Invest in decarbonisation to create hundreds of thousands of jobs and lift the UK out of its economic slump, local authorities are urging the government.
A new report from the Local Government Association (LGA) suggests that a properly managed green recovery, supported by a jobs guarantee and training programmes administered at the local level, could reinvigorate the UK economy. A low-carbon jumpstart could create 700,000 jobs by 2030 and an additional 488,000 by 2050.
These low-carbon jobs could be a lifeboat for an economy reeling from the coronavirus pandemic. The government’s furlough scheme, currently paying the wages of nearly nine million employees, has cushioned the blow for many and frozen unemployment at 3.9% since February. But with the support to be wound down from August and scientists warning of a second wave of infections, there are fears unemployment could reach 10%—a level not seen since the 1980s.
But spiralling unemployment could be avoided if the central government works with councils and skills providers to create jobs in renewable energy, energy efficiency and clean technologies, the LGA said.
The association is urging the government to create a jobs guarantee programme and a national skills programme to get Britons back to work in low-carbon industries. And local authorities, already on the frontlines of decarbonisation, have a critical role to play in addressing the green skills gap, Councillor Sir Richard Leese, Chair of the LGA's City Regions Board, said.

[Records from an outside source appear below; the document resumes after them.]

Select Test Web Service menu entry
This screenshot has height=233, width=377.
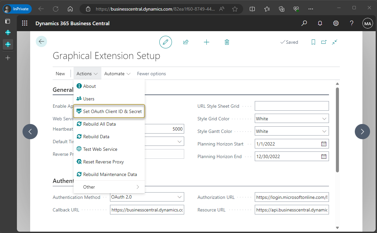100,149

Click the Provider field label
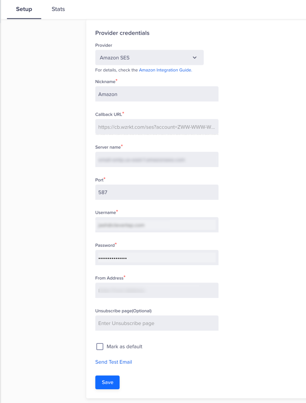click(103, 45)
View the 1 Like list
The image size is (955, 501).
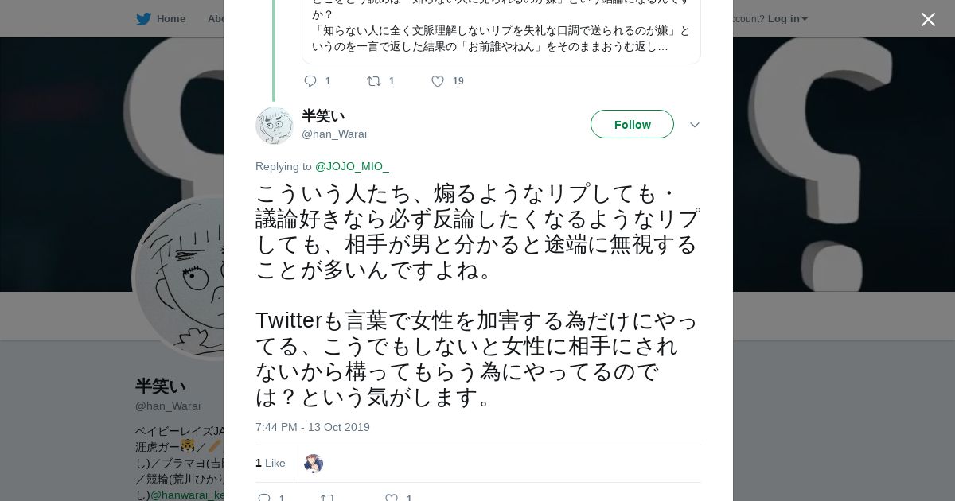271,463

"Demand for green jobs is due to sky-rocket as we move towards a net zero economy and local government, with its local knowledge and expertise, is best placed to ensure the workforce in every region of the country can successfully surf the new wave of employment opportunities,” he said.
The LGA is requesting longterm funding and devolved powers for councils and combined authorities so they can collaborate with businesses and education providers to train and retrain young people and older workers to staff the green revolution.
Nearly half the 700,000 jobs the report forecasts for 2030 would be in clean electricity generation and in providing low carbon heat. That includes roles manufacturing wind turbines and installing solar panels and heat pumps. In addition, an energy efficiency programme would support around 150,000 jobs, giving Britons roles installing insulating, lighting and control systems in ageing housing stock and inefficient office buildings.
Electric vehicle manufacturing and infrastructure, alternative fuel production and the green professional services sector are also forecast to become major employers in the next decade.
Delivering these training programmes through local authorities will ensure the green recovery reaches all parts of the UK. However, the report earmarks Yorkshire and the Humber and the North West as hotspots for green development. Already the Humber is slated to host a net-zero industrial cluster, backed by Drax and Equinor, and to become a hub for hydrogen gas.
But failing to invest in low-carbon training and job creation could jeopardise the UK’s net-zero climate goal, the report warns.